Hände drückten einen Mann auf den Altar. Jens sah Schwimmhäute
zwischen den Fingern. Hervorstehende Augen stierten unter rötlich
flackerndem Licht zu einem Messer empor, Kiemen hoben, senkten sich
und das Messer sauste hernieder. Jens ließ sich neben seine Mutter
fallen. Über ihnen erschien der Kopf des Toten, dann sein Rumpf.
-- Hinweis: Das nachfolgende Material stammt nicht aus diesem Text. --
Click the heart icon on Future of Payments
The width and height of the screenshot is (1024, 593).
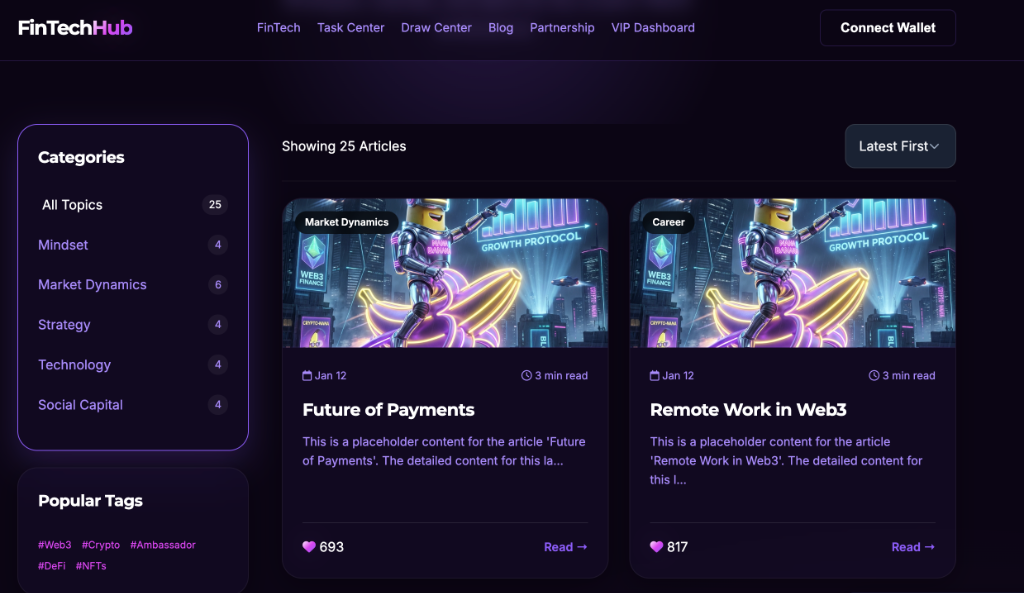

Jens zog ihm das Messer aus der Brust. Er sah einen Lichtpunkt, dann
den flirrenden Kreis.
"Die
Küche!" Jens schob seine Mutter durch das Portal. Der Tote
rutschte ihr nach. Jens nahm das Messer zwischen die Zähne, stemmte
seinen Körper durch das Loch über ihm und sprang auf den blutigen
Altar.
Die
Fischmenschen hatten ihm den Rücken zugedreht und verließen den
Opferraum. Mit einem Satz sprang Jens auf den Rücken des letzten und
setzte ihm das Messer an den Hals.
Als
Jens in den Schlund der Krake getaucht war, sah er noch einmal
hinaus. Sie standen mit rotgefärbten Stachelkämmen vor dem Rumpf,
deuteten auf die Öffnung, kamen auf sie zu, doch dann drehten sie um
und verschwanden in dem Gang. Jens sah, wie das flirrende Tor sich zu
zog, wie Ines mit weit aufgerissenen Augen auf den Toten starrte, der
neben ihr lag, wie sie schluchzte: "Jetzt liegt da wieder einer.
Was mach ich denn bloß mit dem!" Für Jens war es zu spät, die
Öffnung des Portals war zu klein für ihn. Jens zwängte den
Fischkopf in die Küche und rief: "Jetzt kannst du die Polizei
anrufen. Ich warte auf das nächste Opfer!" Das Portal zu seiner
Welt schrumpfte zu einem Punkt, dann war es nicht mehr. Jens legte
sich auf den Boden und wartete, während die Maschinen flüsterten.